What this exercise asks →
- A) From the passage on GaN field effect transistors, list every shortcoming it attributes to the Okamoto et al. structure.
- B) Continue the passage on GaN field effect transistors from the point where it ends.

Provided text →
Another example of the GaN FET is also disclosed, for example, by U.S. patent application publication No. US 2006/0043415 A1 to Okamoto, et al. In Okamoto et al., an electric field control electrode controllable independent of a gate voltage is disposed between a gate and a drain electrode. In the proposed structure, the gate-to-drain capacitance Cgd is reduced to improve the frequency characteristics of the field effect transistor. Moreover, according to Okamoto, et al., stated earlier, the edge of the electric field control electrode is extended toward the drain region to allow the field effect transistor to enhance the suppression of current collapse. However, the parasitic capacitance attributable to the field control electrode increases, thereby degrading the frequency characteristics of the field effect transistor. Additionally, although the off-breakdown voltage of the field effect transistor increases depending on where the electric field control electrode is disposed, the provision of the control electrode does not necessarily result in a sufficient increase in on-breakdown voltage of the field effect transistor. Okamoto, et al., further refers to the width of the electric field control electrode. However, it does not teach at which position the electric field control electrode is formed between the gate and drain.

As described above, in order to increase both the on-breakdown voltage and the off-breakdown voltage for an FP electrode configuration, the width of the FP electrode has to be increased, which results in an increase in gate-to-drain capacitance Cgd, thereby degrading the frequency characteristics of the field effect transistor.

Given information →
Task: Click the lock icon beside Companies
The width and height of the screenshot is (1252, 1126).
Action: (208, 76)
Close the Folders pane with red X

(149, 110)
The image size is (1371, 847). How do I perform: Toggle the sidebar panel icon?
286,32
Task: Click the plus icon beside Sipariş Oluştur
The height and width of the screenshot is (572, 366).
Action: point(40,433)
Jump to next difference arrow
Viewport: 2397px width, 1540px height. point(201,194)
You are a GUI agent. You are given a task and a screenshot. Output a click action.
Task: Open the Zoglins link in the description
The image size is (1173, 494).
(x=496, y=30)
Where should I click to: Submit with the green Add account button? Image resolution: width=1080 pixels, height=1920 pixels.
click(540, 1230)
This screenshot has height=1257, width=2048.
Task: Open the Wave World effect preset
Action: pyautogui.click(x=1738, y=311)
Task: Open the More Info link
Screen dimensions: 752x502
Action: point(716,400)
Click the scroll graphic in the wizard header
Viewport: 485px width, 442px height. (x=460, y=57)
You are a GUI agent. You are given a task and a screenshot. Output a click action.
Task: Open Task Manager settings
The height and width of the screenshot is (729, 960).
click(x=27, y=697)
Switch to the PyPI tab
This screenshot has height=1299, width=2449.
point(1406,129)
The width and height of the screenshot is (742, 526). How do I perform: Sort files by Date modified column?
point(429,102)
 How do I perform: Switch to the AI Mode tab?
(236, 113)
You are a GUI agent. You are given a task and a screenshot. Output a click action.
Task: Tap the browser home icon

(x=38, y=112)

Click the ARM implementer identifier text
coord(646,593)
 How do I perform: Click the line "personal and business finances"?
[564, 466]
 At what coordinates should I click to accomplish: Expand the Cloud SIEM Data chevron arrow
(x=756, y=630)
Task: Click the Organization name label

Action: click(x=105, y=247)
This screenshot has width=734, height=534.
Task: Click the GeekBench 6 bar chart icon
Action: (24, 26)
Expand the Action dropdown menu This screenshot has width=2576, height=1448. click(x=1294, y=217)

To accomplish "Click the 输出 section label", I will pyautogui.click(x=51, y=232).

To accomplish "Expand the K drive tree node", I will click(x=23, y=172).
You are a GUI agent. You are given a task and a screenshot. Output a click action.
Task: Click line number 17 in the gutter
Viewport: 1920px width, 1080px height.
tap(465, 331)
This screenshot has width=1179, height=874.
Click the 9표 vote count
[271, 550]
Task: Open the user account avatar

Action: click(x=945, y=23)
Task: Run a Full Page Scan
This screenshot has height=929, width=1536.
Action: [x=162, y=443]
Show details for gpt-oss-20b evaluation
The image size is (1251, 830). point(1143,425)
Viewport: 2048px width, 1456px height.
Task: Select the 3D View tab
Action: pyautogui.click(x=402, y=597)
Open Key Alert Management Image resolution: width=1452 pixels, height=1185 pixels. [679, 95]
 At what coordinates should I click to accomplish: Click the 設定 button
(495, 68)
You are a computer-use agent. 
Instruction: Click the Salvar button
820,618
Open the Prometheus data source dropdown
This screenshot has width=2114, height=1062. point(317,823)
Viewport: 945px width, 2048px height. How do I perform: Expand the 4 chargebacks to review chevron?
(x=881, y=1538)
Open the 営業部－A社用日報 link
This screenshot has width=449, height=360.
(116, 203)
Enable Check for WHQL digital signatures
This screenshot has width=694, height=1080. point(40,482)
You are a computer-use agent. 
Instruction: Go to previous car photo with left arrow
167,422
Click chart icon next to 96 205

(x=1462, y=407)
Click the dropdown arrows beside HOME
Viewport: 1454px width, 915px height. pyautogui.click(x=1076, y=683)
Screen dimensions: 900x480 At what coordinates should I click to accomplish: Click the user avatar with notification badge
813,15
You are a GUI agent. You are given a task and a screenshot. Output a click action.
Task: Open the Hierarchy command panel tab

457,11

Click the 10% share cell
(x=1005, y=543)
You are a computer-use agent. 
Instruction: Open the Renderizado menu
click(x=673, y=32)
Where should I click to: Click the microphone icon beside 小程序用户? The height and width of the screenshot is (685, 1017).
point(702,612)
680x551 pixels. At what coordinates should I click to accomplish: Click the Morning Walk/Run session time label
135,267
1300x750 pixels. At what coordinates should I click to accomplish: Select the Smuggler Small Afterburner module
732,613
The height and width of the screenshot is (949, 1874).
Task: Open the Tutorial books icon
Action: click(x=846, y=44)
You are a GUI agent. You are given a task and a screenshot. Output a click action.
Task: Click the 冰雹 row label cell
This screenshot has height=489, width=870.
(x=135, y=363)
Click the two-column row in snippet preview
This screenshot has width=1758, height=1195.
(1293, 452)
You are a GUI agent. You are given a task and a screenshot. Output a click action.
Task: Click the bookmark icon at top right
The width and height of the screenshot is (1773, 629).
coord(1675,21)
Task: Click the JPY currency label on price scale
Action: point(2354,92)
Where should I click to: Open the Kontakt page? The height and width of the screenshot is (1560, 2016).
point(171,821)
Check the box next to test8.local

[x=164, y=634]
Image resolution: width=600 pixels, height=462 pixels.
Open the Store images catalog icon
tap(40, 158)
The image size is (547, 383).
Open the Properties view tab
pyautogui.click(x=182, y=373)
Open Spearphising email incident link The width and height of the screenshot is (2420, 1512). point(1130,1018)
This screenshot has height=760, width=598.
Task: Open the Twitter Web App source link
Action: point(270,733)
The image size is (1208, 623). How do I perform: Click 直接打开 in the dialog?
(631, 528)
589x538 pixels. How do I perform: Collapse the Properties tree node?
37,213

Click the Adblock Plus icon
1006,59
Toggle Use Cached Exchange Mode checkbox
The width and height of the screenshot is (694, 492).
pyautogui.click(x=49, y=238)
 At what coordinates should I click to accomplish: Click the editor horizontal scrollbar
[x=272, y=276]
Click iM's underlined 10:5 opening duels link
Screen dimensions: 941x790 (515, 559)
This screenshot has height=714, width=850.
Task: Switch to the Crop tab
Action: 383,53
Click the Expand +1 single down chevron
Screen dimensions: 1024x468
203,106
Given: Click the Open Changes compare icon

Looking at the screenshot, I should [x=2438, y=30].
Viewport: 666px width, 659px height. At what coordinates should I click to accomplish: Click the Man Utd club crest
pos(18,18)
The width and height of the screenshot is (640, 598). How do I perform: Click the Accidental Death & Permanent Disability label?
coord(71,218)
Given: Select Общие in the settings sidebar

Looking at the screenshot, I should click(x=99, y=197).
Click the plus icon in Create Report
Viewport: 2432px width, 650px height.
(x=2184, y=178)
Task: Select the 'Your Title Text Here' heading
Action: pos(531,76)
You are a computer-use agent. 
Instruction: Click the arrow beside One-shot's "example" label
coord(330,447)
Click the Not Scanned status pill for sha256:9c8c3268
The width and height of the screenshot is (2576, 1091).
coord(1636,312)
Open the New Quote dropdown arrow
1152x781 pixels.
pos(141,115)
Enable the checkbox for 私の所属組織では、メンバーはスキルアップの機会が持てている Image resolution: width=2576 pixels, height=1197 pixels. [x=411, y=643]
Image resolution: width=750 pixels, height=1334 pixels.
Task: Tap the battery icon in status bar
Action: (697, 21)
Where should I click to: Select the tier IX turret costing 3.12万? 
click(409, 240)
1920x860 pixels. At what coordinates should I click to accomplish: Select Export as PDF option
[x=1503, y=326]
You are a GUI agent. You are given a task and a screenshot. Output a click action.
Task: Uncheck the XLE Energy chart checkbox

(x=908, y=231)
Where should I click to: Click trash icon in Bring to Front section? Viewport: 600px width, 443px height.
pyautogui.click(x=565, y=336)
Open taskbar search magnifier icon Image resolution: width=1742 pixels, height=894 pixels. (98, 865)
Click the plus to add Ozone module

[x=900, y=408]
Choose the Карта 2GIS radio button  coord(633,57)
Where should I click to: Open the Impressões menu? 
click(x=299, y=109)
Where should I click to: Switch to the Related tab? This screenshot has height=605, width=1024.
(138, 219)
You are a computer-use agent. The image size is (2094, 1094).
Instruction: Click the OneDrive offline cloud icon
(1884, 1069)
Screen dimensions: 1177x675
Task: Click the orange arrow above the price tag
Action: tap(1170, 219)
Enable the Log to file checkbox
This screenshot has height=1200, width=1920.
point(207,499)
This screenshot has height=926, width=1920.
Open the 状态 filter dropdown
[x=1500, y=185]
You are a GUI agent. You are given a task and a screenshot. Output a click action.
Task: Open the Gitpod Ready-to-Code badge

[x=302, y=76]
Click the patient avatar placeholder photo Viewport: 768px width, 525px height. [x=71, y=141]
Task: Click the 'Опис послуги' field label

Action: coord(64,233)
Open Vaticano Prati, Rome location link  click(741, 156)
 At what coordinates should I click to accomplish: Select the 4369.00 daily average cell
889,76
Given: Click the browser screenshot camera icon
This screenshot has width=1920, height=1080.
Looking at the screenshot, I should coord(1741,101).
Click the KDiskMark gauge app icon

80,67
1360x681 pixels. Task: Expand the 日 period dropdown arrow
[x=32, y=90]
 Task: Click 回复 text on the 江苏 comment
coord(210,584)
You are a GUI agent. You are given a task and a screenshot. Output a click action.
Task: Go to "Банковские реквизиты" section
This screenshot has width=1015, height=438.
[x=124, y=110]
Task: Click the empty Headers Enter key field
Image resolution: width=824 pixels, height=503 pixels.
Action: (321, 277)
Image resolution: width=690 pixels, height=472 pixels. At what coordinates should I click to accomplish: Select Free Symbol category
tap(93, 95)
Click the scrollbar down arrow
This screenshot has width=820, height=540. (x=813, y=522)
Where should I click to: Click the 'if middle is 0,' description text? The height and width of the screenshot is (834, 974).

Task-by-task outputs →
- A)
- The parasitic capacitance attributable to the field control electrode increases, which degrades the frequency characteristics of the field effect transistor.
- Although the off-breakdown voltage increases depending on where the electric field control electrode is disposed, providing the control electrode does not necessarily produce a sufficient increase in on-breakdown voltage.
- It does not teach at which position the electric field control electrode is formed between the gate and drain.

- B)
Further, Okamoto, et al., is silent about a location at which the electric field control electrode is formed for the electric field control electrode configuration. Moreover, the provision of the electric field control electrode near the gate electrode effectively increases an off-breakdown voltage, indeed. However, such a provision would certainly not increase an on-breakdown voltage. Additionally, although Okamoto, et al., teaches the edge of the electric field control electrode is extended toward the drain electrode to allow the field effect transistor to present the suppression of current collapse, the parasitic capacitance attributable to the electric field control electrode increases, thereby degrading the frequency characteristics of the field effect transistor, as is the case with the FP electrode configuration. Accordingly, also in the electric field control electrode configuration, a tradeoff relationship is involved between an increase in width of the electric field control electrode and the frequency characteristics of the field effect transistor.

SUMMARY OF THE INVENTION

It is an object of the invention to provide a field effect transistor with the degradation in frequency characteristics minimized and the on- and off-gate leakage current decreased.

In order to achieve the above object, the field effect transistor having the following features is proposed according to the invention. More specifically, the field effect transistor has its electric field concentration region established in an area of a Schottky barrier gate away from a drain region.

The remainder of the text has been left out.